Abstract

Efficacy and safety of intravenous flecainide (2 mg/kg body weight in 10 minutes), verapamil (10 mg in 1 minute), and propafenone (2 mg/kg body weight in 10 minutes) were investigated in 90 consecutive patients with atrial fibrillation (AF) or flutter (AFL). In the first 40 patients, flecainide and verapamil were evaluated; in the second 50 patients, flecainide and propafenone were compared, both in a single-blind randomized study design. The primary end point was sinus rhythm occurring within 1 hour after start of infusion. Sinus rhythm was attained in 32 of 37 patients (86%) with AF treated with flecainide and in 11 of 20 patients (55%) with AF treated with propafenone. In recent onset AF (≤24 hours) conversion rates were 24 of 25 patients (96%) in the flecainide group and 8 of 14 patients (57%) in the propafenone group (p < 0.05). Conversion of AFL occurred in only 1 of 8 patients (13%) in the flecainide-treated patients and in 2 of 5 patients (40%) treated with propafenone (difference not significant).

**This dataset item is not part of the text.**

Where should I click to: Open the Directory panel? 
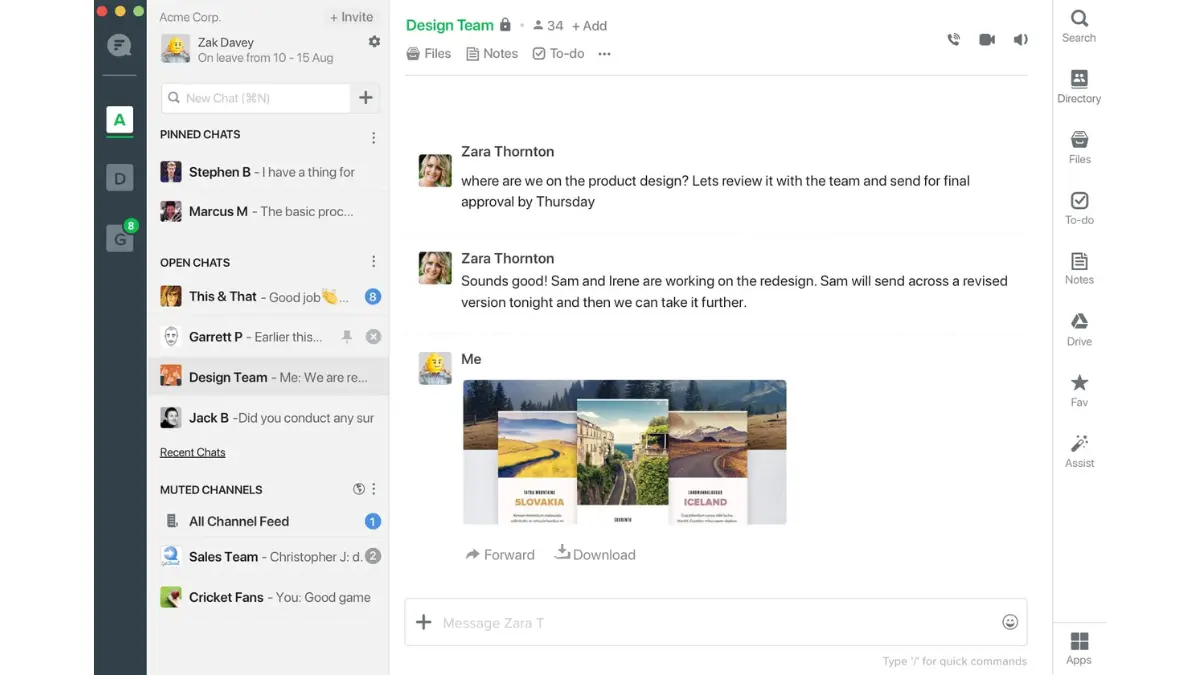1079,86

Verapamil was almost ineffective, since only 1 of 20 patients (5%) responded within 1 hour. Time to conversion was 21 ± 17 minutes in the flecainide group and 16 ± 10 minutes in the propafenone group. QRS widening occurred in flecainide-treated patients (83 ± 15 to 99 ± 20 msec; p < 0.001), but not after propafenone (83 ± 11 to 86 ± 12 msec). Significantly higher plasma levels were found in patients with conversion within 1 hour using propafenone. Adverse reactions were more frequent in the flecainide group (31%) compared with the propafenone group (8%; p < 0.01). Conversion by class IC drugs may be preferable to direct current cardioversion or oral quinidine, usually requiring hospitalization.